Pick Up Gettysburg! marks third year

Community members keeps Gettysburg's streets clean to remember Rodney Edmonds's life.

Pick Up Gettysburg! marks third year
Attendees participate in the annual Pick Up Gettysburg! event held by Voices United in GAC. (Photo courtesy Jenine Weaver.)

It didn’t take long for Jenine Weaver to figure out a way to honor the life of Rodney Edmonds when she’d heard he’d passed away in August of 2020.

Weaver had frequently seen Edmonds with his daughter, Miraya, picking up trash along the streets of Ward 3 in Gettysburg. Miraya often wore a crown, safety vest and gloves while the two walked along with trash bags. Edmonds and his daughter garnered some attention for it, with a story in the newspaper and posts on social media, but they didn’t do it for the attention. They did it to keep the streets clean.

Edmonds struggled with mental health issues and addiction, according to Weaver, and lost his battle in the summer of 2020. Almost immediately, Weaver contacted the family and asked if they were okay with her organizing a trash pick-up day to continue Edmonds’s work and honor his legacy.

“His family loved it.

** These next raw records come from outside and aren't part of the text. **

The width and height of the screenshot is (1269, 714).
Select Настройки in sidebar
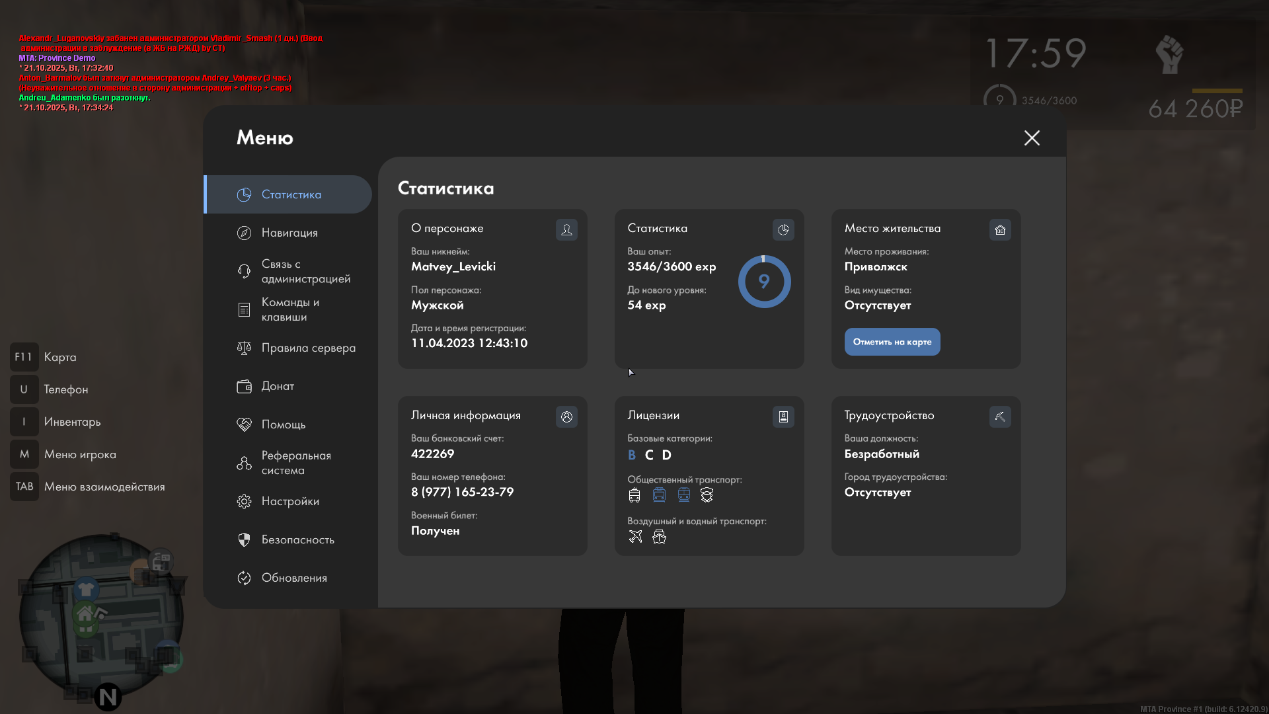(290, 501)
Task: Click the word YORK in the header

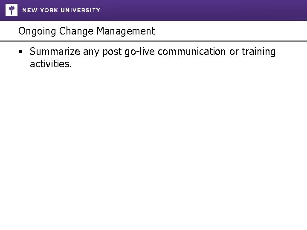Action: coord(50,10)
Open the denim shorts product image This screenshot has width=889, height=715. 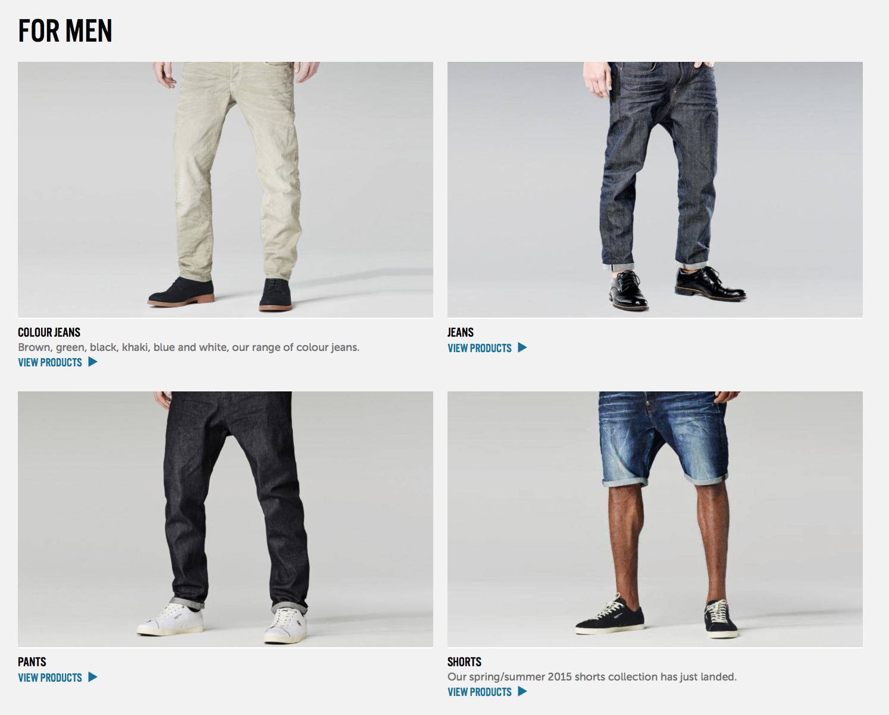pyautogui.click(x=655, y=519)

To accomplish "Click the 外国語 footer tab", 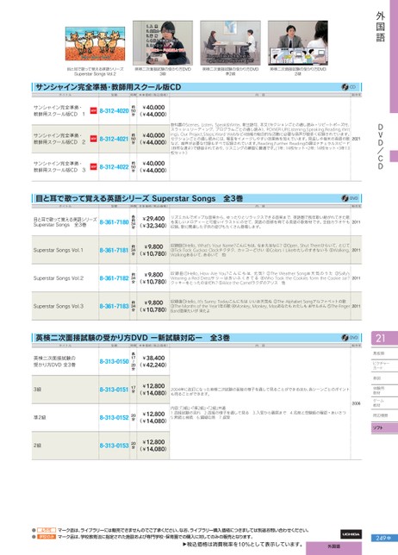I will click(x=333, y=548).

They said ‘Please plan it.’ They were very positive about it,” Weaver said.

A phone screenshot of Rodney Edmonds and his daughter Miraya. (Photo courtesy of Miranda May.)

The event gained traction in the community, and this past Saturday, October 8, marked the third year in a row people have come together for Pick Up Gettysburg!. About 20 people showed up with gloves, bags and trash pickers, despite the cold.

This year the group picked up seven 13-gallon bags of trash along routes around High, Washington and Breckenridge Streets, starting from the Gettysburg Recreation Park. Following the pick up, attendees were treated with hot drinks and snacks offered by Edmonds’s brother and sister-in-law, Walner and Heather.

The event also featured information on mental health services. Any extra money raised to support the event, after paying for supplies, goes towards helping people to afford mental health appointments, Weaver said.

“We have found people avoid getting help due to cost. We try to bridge that gap,” she added.

Weaver founded the nonprofit organization Voices Unite in GAC (Gettysburg, Adams County), which organizes Pick Up Gettysburg! among other events that bring awareness to “poverty, oppression and racial bias” in the community.

She explained that over the years people have always had a positive response to the event. “People stop us. They’ll want to know what it is, what we’re doing. Sometimes they’ll donate money.”

“We’ve never had one bad comment on it, not even on the internet,” she said.

With Weaver’s initiative, his family’s blessing and the community’s help, Pick Up Gettysburg! continues to assure that the streets in town are a little bit cleaner and Edmonds’s good work lives on.